If you’d rather not sign up for Patreon, you can also support the site by clicking the MEMORY THIEF Amazon link on the right of the page. That will take you to Amazon, where you can buy my books or anything else. During that visit, a portion of your purchase will go to me. It won’t cost you anything extra.
January 23, 2020
Movie Review: A Marriage Story
I think one of the reasons I often don’t get to see as many of the Oscar nominated films as I’d like is that so many of them are movies that require a fairly hefty emotional investment. A lot of the time when I’m ready to watch something, I want to do nothing more than sit and be entertained. “Deep thought” is far from my To Do list. “Get depressed” is even further. Of course, that’s not entirely fair. It’s not as if all serious movies are depressing. They just are designed to make you think much more than your average Marvel movie, say.

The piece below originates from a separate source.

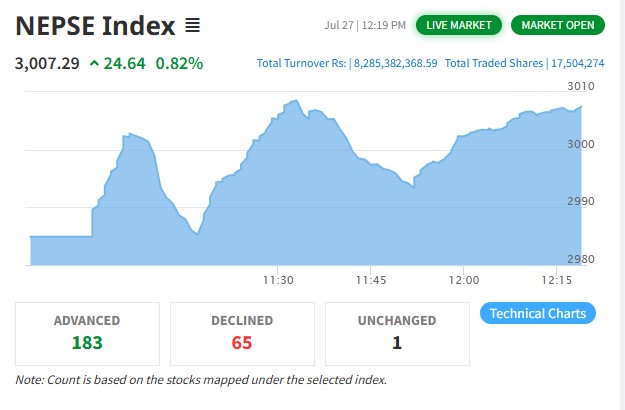Screen dimensions: 625x410
Task: Click the NEPSE Index title
Action: [95, 25]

But at the same time, those Oscar movies are often the best ones I see. I know they’re worth my while in theory. I’m just too lazy to prod myself to watch them in practice, which is why I’m glad I have this goal to watch as many of them as I can. (Goals work best for me when they get me to do something I want to do and wouldn’t do without that goal.)
Marriage Story is a classic example of this. Scarlett Johansson and Adam Driver portray a couple that’s falling apart. The film depicts the demise of their marriage in all its painful, excruciatingly acted detail. It’s a hard movie to watch, but it’s a very well done movie. (I had no idea Randy Newman did the score, which I felt added a great touch to the whole thing. I should have known.)
Driver and Johansson really dig into their roles, inhabiting them to the point that we feel we know them by the end of the movie. This isn’t a divorce where one person is “bad” and the other is “good.” Rather, they’re both complex, and the marriage fell apart for a number of reasons, with hints of other reasons lying deeper still.
One of the things I appreciated most about the movie was the attention to detail. Driver plays a director, and Johansson plays an actress. When they’re preparing (individually) to be observed by a social worker to report to the judge on their parenting skills, Driver focuses on getting the house just right. He perfects the setting, talks to his son, works on dinner. Johansson, on the other hand, focuses on her performance, practicing through what she’ll say beforehand. Details like that make me want to parse the movie apart further, because they hint at the sort of thought that went into the construction of the movie.
Was it perfect? Not quite, in my book. I gave it a 9.5 instead of 10 for one basic reason: I felt like the movie skewed a bit too heavily toward Driver’s character, slightly favoring him in the divorce’s fallout, and glossing over some of the mistakes he’d made that caused the divorce. It’s nothing glaring, but it was enough to make me keep expecting they’d finally address it in the movie, but they never really did.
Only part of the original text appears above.